Reuters photojournalist Danish Siddiqui was killed Friday in Afghanistan while covering fighting between Afghan security forces and the Taliban.

According to a report from Reuters, Siddiqui was in Afghanistan embedded with Afghan special forces in Kandahar since early this week and was killed in what was described as Taliban crossfire.

Michael Friedenberg, president of Reuters, and Alessandra Galloni, the news agency’s editor in chief, released the following statement about Siddiqui:

We are deeply saddened to learn that our photographer, Danish Siddiqui, has been killed in Afghanistan.
Danish was embedded with the Afghan special forces in Kandahar province when they came under attack on Friday morning.
We are urgently seeking more information, working with authorities in the region, and supporting Danish’s family and colleagues.
Danish was an outstanding, Pulitzer Prize-winning journalist, a devoted husband and father, and a much-loved colleague. Our thoughts are with his family at this terrible time.

Siddiqui was part of a team of photojournalists awarded the Pulitzer Prize in 2018 for coverage of the Rohingya crisis. But his career included coverage of a wide variety of news events, including the wars in Afghanistan and Iraq as well as the recent strife in Hong Kong and events in his native India.
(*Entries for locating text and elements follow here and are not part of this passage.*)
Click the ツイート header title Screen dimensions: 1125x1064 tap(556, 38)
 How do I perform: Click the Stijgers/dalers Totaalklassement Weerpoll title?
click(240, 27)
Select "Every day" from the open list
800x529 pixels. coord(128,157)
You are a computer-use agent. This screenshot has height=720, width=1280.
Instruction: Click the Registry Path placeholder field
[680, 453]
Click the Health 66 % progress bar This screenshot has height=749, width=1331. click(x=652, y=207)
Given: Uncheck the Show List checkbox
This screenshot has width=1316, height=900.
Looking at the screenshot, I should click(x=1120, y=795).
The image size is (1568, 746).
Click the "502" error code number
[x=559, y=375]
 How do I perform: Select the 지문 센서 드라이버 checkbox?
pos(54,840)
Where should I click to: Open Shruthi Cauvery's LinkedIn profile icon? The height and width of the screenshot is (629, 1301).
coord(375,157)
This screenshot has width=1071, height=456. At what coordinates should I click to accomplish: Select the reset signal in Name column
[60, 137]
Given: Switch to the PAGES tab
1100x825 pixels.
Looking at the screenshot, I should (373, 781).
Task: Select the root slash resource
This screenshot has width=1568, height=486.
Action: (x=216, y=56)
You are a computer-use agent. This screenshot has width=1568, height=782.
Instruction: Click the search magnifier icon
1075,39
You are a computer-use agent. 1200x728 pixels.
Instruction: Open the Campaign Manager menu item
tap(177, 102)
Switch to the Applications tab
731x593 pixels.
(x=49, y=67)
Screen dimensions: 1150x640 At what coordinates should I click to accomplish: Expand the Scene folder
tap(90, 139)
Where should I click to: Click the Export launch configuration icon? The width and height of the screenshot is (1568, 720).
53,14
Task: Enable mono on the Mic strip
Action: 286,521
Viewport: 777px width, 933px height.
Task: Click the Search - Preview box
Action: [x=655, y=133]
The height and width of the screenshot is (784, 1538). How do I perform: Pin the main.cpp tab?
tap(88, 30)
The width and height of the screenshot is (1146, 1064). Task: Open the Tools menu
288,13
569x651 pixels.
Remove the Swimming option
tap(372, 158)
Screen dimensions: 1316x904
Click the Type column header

Siddiqui once said that while he loved covering news stories from politics to business and sports, “what I enjoy most is capturing the human face of a breaking story.” And this is strikingly evident in his body of work — from the emotional and eloquent images of the suffering of the Rohingya, to the tension of a war zone in Afghanistan, to the joyful scenes of everyday life in places as far apart as India and North Korea.

Siddiqui brought both empathy and artistry to the images he produced. All of that can be seen here in this selection of images from throughout his career. His death is a tremendous loss for the photojournalism community.